Aider on embedded C firmware: a story of patience and skepticism

I worked on a small embedded firmware project using aider as my main AI assistant. The project: control firmware for an industrial sensor, running on an STM32 microcontroller. Bare-metal C, no RTOS. About 4000 lines of code over six weeks.

The honest summary: AI tools are a poor fit for this kind of work. Some specific tasks benefited; the overall workflow didn’t change much. Here’s the breakdown.

What makes embedded different

Embedded firmware development has constraints that AI agents don’t handle well:

No standard runtime. There’s no Node.js, no Python interpreter, no JVM. The “stdlib” is whatever the chip vendor provides plus what you write. Standard libraries the model knows are mostly irrelevant.

Tight resource constraints. 64KB of RAM, 256KB of flash. Allocation patterns matter. The model’s defaults (allocate freely, don’t worry about it) are wrong here.

Real-time requirements. Some code must execute within microsecond-level deadlines. The model doesn’t reason about timing.

Hardware register access. Memory-mapped I/O via volatile pointers. The patterns are specific to each chip family. The model knows some chip families well and others poorly.

Limited tooling for the AI loop. The model can’t run the firmware. It can’t see actual hardware behavior. Test feedback comes from “I flashed it and it works” or “I flashed it and it doesn’t” — neither informative for the agent.

Vendor-specific ecosystem. STM32CubeIDE, ChibiOS, Zephyr, NuttX — these are real ecosystems but small relative to mainstream development. Training data is thin.

Where aider helped

Despite the constraints, three categories of work benefited:

Boilerplate around peripheral initialization. Setting up GPIOs, configuring timers, enabling clocks. The patterns are repetitive within a chip family. Aider could produce reasonable scaffolding once it had a reference implementation.

Comments and documentation. Adding doxygen-style comments to functions, writing module-level docs. Aider was competent here.

Test fixtures. I had a host-side test harness that exercised the firmware logic separately from the hardware. Aider was reasonable at writing tests against this harness.

Driver porting. I needed to port a small library from one chip family to another. Aider could mechanically translate register accesses, leaving me to verify correctness.

Where aider failed

Several categories where aider produced wrong or unusable suggestions:

Interrupt handlers. Code in ISRs has constraints (no allocation, no blocking, minimal time). Aider’s suggestions ignored these constraints. About 80% of ISR-related suggestions were wrong.

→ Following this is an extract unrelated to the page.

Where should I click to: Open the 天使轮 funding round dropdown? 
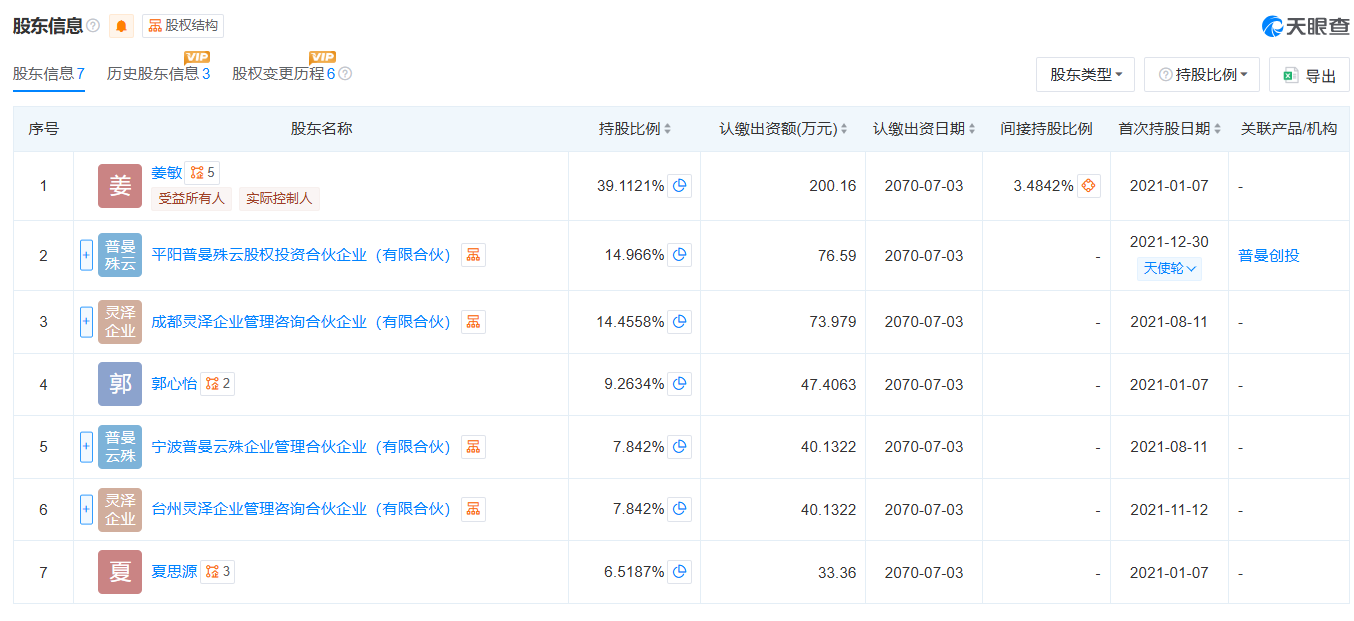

Memory management. I’d ask for help with a buffer allocation strategy; aider would suggest dynamic allocation. On a system with 64KB of RAM and no malloc, this is a non-starter. Required heavy correction every time.

Register configurations. When the model tried to write register accesses, the bits were often wrong. The chip’s reference manual is the source of truth; the model’s memory of the manual is approximate.

Timing-sensitive code. Bit-banging protocols, signal generation with specific timing — the model’s suggestions were structurally fine but timing-wrong.

Power management. Sleep modes, wake-up sources, peripheral clocking during sleep. The model’s defaults were “always on,” which is wrong for battery-powered devices.

The agent loop problem

Aider’s autonomous loop assumes feedback from running code. On embedded firmware, “running the code” means flashing the chip, observing behavior on real hardware. This isn’t something aider can do.

For the agent loop to work, you’d need:

A simulator that the model can run
Or a hardware-in-the-loop test rig
Or extensive host-side testable code

I had option 3 (host-side tests) for the application logic. For hardware-specific code, none of these were available. The agent loop just couldn’t proceed.

This is a structural limitation. Even with a much smarter model, the agent loop can’t progress without feedback. Embedded development’s feedback loop runs through hardware that the agent can’t access.

What I ended up doing

After the first week of frustration, I shifted strategies:

Manual implementation for hardware-specific code. ISRs, register accesses, timing-critical code — I wrote by hand. Aider stayed out.
Aider for application logic on the host-testable side. State machines, data parsing, communication protocols — these I could test on the host, so the agent loop worked.
Aider for documentation and tests. These are language tasks, not domain tasks. Aider was fine.
Aider for asking questions, not writing code. “What’s the typical pattern for X on STM32?” got useful answers when used as research, even when I couldn’t trust the produced code.

This split worked. The 15% of code aider contributed was useful. The other 85% was mine.

Productivity numbers

Time spent: 6 weeks (estimated 5; ran over by a week due to a hardware bug, not AI-related).

Aider cost: ~$22 in API tokens.

Estimated time without aider: 6.5 weeks. So aider saved about half a week.

Compared to my TypeScript projects where aider saves 30-40%, this is meaningfully smaller. The constraints of embedded work compress the productivity gain.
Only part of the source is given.